### Your tasks
**A)** Please reproduce the passage from the stretching text below, starting at "All organs in" and ending at "the underlying organ.".
**B)** Using the stretching text below, explain in one to three sentences why the current best theory says stretching increases functional range of movement.

### Source extract

There are a range of theories to account for the increase in range of movement that occurs with stretching. 

Lengthening contractile units

One theory is that stretching lengthens the actual contractile units within muscles. 

These units are called sarcomeres, and are made up of two types of protein molecules called myosin and actin. These molecules are very long and come in pairs. The myosin can attach to actin and through a series of specific chemical reactions involving calcium, ATP and magnesium, ratchet itself along. 

This causes the sarcomere to shorten, which is the basis for muscle contraction. 

At one time the primary theory to explain the increase in range of motion from stretching was that the body responded to stretching by increasing the length of the myosin and actin molecules, meaning that at rest the sarcomere was actually longer.

Lengthening fascia

Another theory relates to the connective tissue surrounding muscle. 

All organs in the body, including muscles, sit within a matrix of connective tissue or fascia, that helps support these organs and connect them to the surrounding body. 

The fascia is not able to contract like sarcomeres, but some forms of connective tissue can be elastic to allow for movement of the underlying organ. 

There has been speculation that stretching alters the structure of the fascia, allowing it to lengthen more under force, and that this accounts for the lengthening of muscle with stretching.

Neurological changes

The current best theory is that stretching doesn’t actually introduce any structural change to the muscle or connective tissue. 

Stretching alters the brain’s perception of discomfort or pain at the end-ranges of movement. 

We know that pain can cause inhibition of muscle activation, so reducing perceived pain at the end range allows you to more effectively contract your muscles throughout the full range of your movement. 

The thinking is that this is why it increases functional range of movement.

### Dataset content
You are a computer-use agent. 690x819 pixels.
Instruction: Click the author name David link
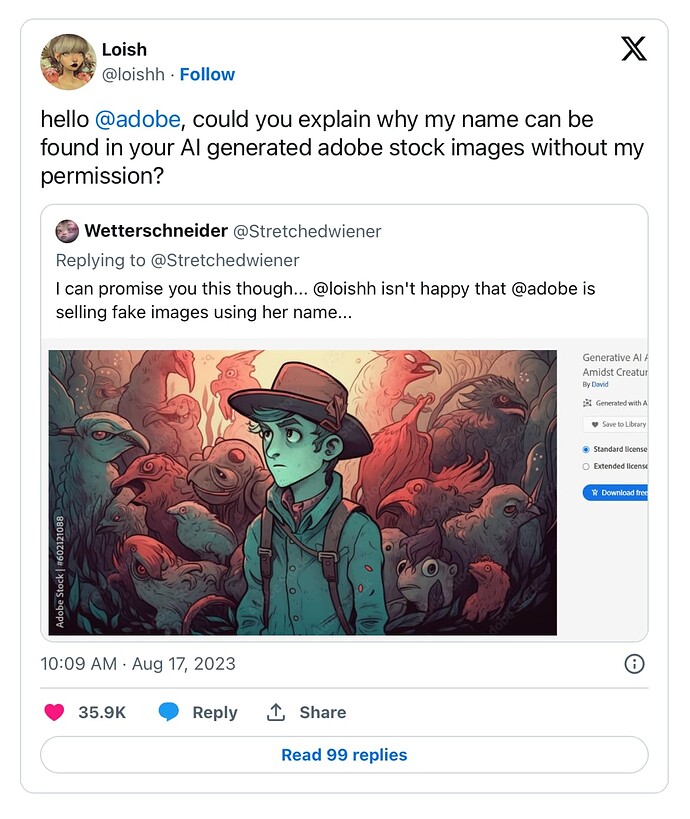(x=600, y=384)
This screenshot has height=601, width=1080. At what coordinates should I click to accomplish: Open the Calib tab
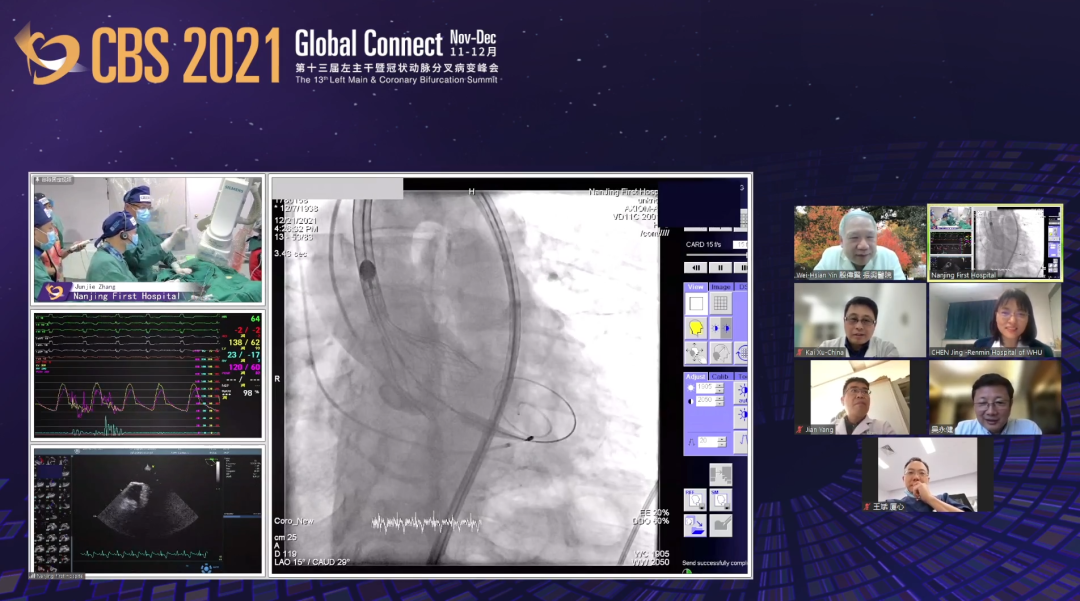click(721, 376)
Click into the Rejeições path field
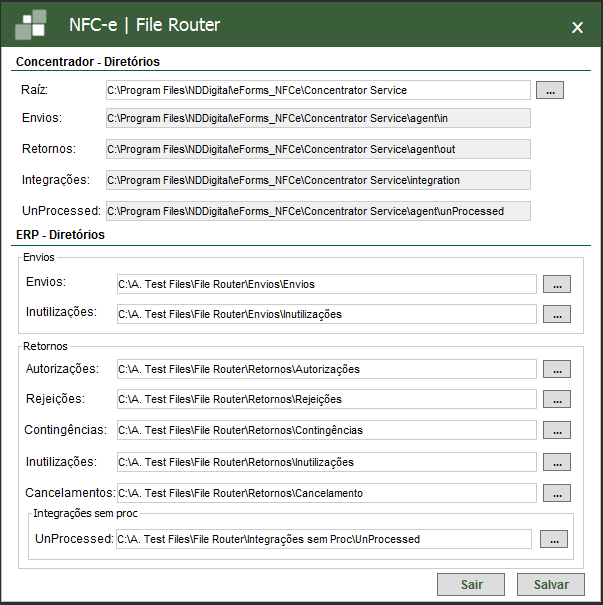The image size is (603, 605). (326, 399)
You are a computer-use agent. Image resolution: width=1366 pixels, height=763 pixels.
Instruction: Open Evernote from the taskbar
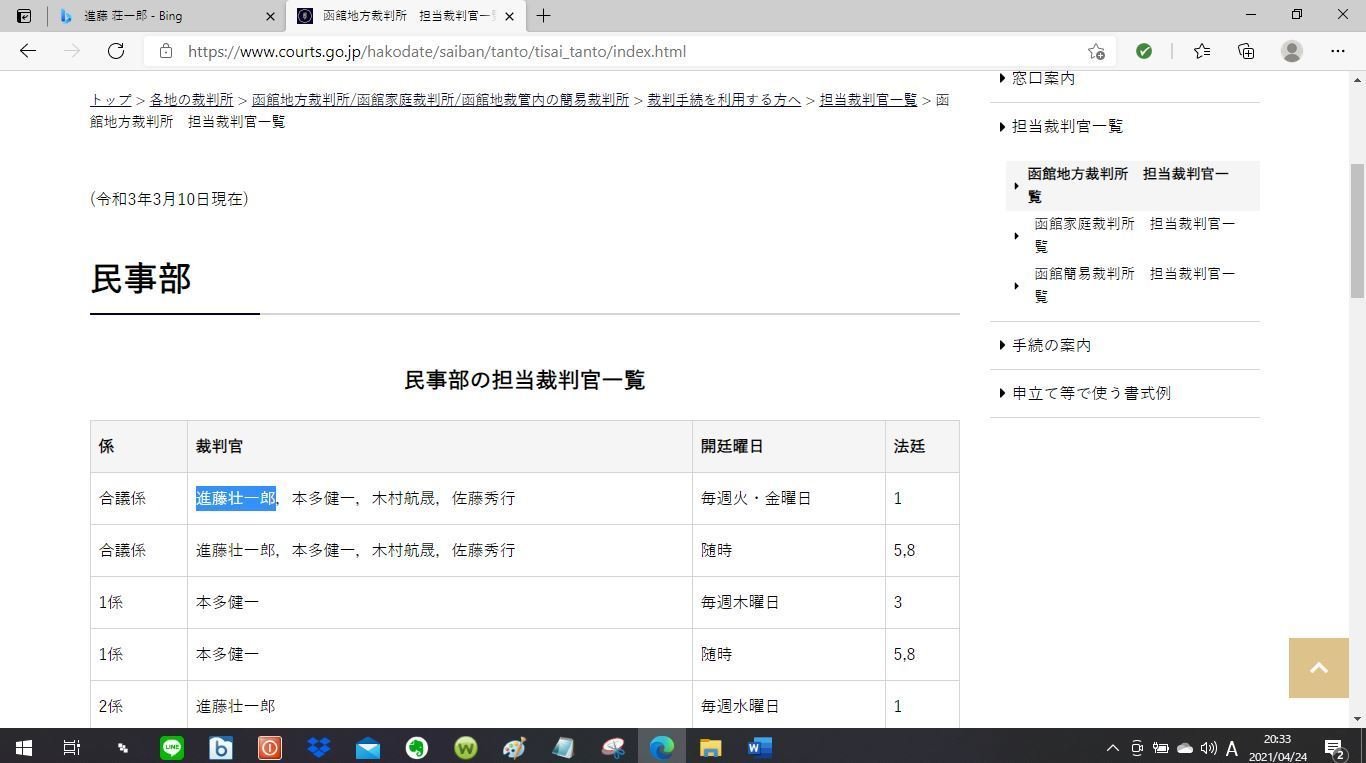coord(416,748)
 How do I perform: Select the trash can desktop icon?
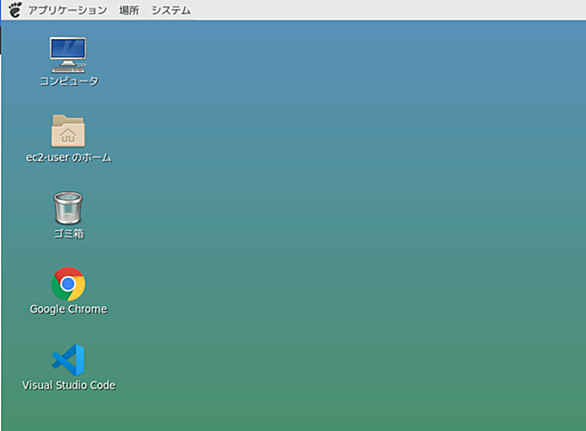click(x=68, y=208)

### Per-task outputs
**A)**
All organs in the body, including muscles, sit within a matrix of connective tissue or fascia, that helps support these organs and connect them to the surrounding body. 

The fascia is not able to contract like sarcomeres, but some forms of connective tissue can be elastic to allow for movement of the underlying organ.

**B)** Stretching changes the brain's perception of discomfort or pain at the end ranges of movement. Pain can inhibit muscle activation. Reducing the perceived pain at the end range therefore lets you contract your muscles more effectively throughout your full range of movement.